Flaubert was less interested in visiting convents. With his louche travelling companion, Maxime Du Camp, he cast a cold eye on Egyptologist enthusiasms, ignoring the Rosetta Stone and the Pyramids, but "gulping down a whole bellyfull of colour, like a donkey filling himself with hay". He too had arrived lacking in confidence, with a failed attempt at one novel and a domestic life confined by responsibilities for both his mother and his niece.
Sattin's book reminds us above all of the transformative power of travel - ridding yourself of the problems of home to find a new direction. When a traveller's dehabiya sets off from Cairo, it first backs down the Nile with the current; the moment when the sails then fill and the boat heads up south is described by Sattin as unique, "however great your experience of sailing, of rivers, of Africa, whatever you have just done or said or thought, if you are in anyway alive to new experience".
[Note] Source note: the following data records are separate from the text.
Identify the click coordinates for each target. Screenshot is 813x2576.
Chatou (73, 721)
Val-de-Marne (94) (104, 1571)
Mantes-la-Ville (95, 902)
Both his travellers were receptive to such new experience. For this odd couple, their parallel journey proved a turning point. Florence gained the courage to become a nurse; Flaubert took perspective from the "immense, pitiless Orient", and applied it with detached rigour to provincial France. In Egypt he learnt "to understand everything by contrast, where splendid things gleam in the dust".
It is a tribute to Sattin's knowledge of Egypt and his skill as a writer that he makes this counterpoint narrative seem so effortless. His protagonists circle without ever touching in a dance through the desert. Only once do they ever get close: when Flaubert is shown the imprint of a woman's boot in the sand at the caves of Lycopolis and told that it is that of "an Englishwoman who had passed by a few days before". You couldn't make it up.